**DATASET RECORDS**
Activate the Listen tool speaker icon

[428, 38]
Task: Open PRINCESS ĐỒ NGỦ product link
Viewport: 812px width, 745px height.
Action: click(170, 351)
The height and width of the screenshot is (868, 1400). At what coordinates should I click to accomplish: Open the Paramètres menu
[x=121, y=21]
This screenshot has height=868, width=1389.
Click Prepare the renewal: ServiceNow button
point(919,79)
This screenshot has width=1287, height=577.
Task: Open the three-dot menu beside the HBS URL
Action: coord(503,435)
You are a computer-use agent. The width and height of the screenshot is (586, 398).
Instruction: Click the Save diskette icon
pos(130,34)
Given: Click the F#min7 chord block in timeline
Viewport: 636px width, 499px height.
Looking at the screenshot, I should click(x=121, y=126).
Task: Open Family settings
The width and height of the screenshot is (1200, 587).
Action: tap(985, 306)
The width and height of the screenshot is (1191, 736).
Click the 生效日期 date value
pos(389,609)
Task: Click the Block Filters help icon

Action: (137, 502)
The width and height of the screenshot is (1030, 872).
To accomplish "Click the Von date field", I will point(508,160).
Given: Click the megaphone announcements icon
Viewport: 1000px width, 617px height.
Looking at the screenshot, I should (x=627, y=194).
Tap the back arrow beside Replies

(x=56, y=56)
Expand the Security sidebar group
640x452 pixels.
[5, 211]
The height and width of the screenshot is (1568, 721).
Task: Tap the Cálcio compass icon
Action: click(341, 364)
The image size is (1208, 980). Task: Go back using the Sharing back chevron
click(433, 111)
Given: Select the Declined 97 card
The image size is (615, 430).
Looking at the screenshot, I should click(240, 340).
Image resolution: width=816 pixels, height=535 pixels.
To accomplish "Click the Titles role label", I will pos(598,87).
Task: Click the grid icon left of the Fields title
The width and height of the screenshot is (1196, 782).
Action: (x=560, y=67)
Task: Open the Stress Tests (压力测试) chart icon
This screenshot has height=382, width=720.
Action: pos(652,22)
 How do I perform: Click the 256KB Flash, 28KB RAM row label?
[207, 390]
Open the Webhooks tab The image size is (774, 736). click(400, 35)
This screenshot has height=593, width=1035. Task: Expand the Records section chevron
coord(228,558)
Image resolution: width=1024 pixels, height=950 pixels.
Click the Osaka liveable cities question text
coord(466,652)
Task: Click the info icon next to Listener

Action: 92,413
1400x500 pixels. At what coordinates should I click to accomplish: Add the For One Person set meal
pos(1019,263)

**TASK ITEM**
Write every entry out again. Leave each one exactly as it is.

**RESPONSE**
Activate the Listen tool speaker icon

[428, 38]
Task: Open PRINCESS ĐỒ NGỦ product link
Viewport: 812px width, 745px height.
Action: click(170, 351)
The height and width of the screenshot is (868, 1400). At what coordinates should I click to accomplish: Open the Paramètres menu
[x=121, y=21]
This screenshot has height=868, width=1389.
Click Prepare the renewal: ServiceNow button
point(919,79)
This screenshot has width=1287, height=577.
Task: Open the three-dot menu beside the HBS URL
Action: coord(503,435)
You are a computer-use agent. The width and height of the screenshot is (586, 398).
Instruction: Click the Save diskette icon
pos(130,34)
Given: Click the F#min7 chord block in timeline
Viewport: 636px width, 499px height.
Looking at the screenshot, I should click(x=121, y=126).
Task: Open Family settings
The width and height of the screenshot is (1200, 587).
Action: tap(985, 306)
The width and height of the screenshot is (1191, 736).
Click the 生效日期 date value
pos(389,609)
Task: Click the Block Filters help icon

Action: (137, 502)
The width and height of the screenshot is (1030, 872).
To accomplish "Click the Von date field", I will point(508,160).
Given: Click the megaphone announcements icon
Viewport: 1000px width, 617px height.
Looking at the screenshot, I should (x=627, y=194).
Tap the back arrow beside Replies

(x=56, y=56)
Expand the Security sidebar group
640x452 pixels.
[5, 211]
The height and width of the screenshot is (1568, 721).
Task: Tap the Cálcio compass icon
Action: click(341, 364)
The image size is (1208, 980). Task: Go back using the Sharing back chevron
click(433, 111)
Given: Select the Declined 97 card
The image size is (615, 430).
Looking at the screenshot, I should click(240, 340).
Image resolution: width=816 pixels, height=535 pixels.
To accomplish "Click the Titles role label", I will pos(598,87).
Task: Click the grid icon left of the Fields title
The width and height of the screenshot is (1196, 782).
Action: (x=560, y=67)
Task: Open the Stress Tests (压力测试) chart icon
This screenshot has height=382, width=720.
Action: pos(652,22)
 How do I perform: Click the 256KB Flash, 28KB RAM row label?
[207, 390]
Open the Webhooks tab The image size is (774, 736). click(400, 35)
This screenshot has height=593, width=1035. Task: Expand the Records section chevron
coord(228,558)
Image resolution: width=1024 pixels, height=950 pixels.
Click the Osaka liveable cities question text
coord(466,652)
Task: Click the info icon next to Listener

Action: 92,413
1400x500 pixels. At what coordinates should I click to accomplish: Add the For One Person set meal
pos(1019,263)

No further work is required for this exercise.